The recent collapse of First Republic Bank fueled negative sentiment, as did signals from the Fed chairman that another interest rate hike is coming this week as the US central bank continues its successful fight against inflation.

In a more worrying sign, US diesel demand is declining.

So far, defaults have been successfully avoided, and there is no reason why this year should be exceptional. This will leave the spotlight on the Fed and its interest rate policy.

Gas production in Russia decreased

The level of gas production in Russia has dropped by 10% this year, amounting to 180 billion cubic meters.

Gazprom and Gazprom Neft each cut production by 18%. Gazprom’s supply to China has not yet equaled its pre-war exports to the European Union.

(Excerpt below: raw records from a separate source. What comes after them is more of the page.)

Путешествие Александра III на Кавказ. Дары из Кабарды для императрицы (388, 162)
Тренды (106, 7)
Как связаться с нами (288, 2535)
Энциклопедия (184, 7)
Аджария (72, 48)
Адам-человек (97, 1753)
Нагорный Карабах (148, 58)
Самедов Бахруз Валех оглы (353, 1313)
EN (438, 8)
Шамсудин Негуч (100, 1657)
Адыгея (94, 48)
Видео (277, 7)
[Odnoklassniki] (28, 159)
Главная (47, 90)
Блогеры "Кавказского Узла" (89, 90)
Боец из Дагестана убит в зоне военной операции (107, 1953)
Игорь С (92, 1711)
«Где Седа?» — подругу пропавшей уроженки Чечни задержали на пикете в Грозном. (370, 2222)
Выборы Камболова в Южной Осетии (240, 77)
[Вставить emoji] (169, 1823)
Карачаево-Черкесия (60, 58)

Lukoil reflected a decrease in gas production from 3% to 14%.

Rosneft gained 70% more gas volume at 19 bcm, and Novatek 1% more at 20 bcm.

An industry expert said the increase in output by independent manufacturers is good despite a sharp drop in exports and weak domestic demand.

Russian gas production will decrease from last year’s 673 billion cubic meters to 630 billion cubic meters by the end of this year.

Gazprom production will decrease from 412 billion cubic meters to 390 billion in 2023.

At a conference on the Barents Sea last week, Norway’s Minister of Oil and Energy called on oil and gas companies to fulfill their social responsibilities and not leave more natural gas resources in the Barents Sea.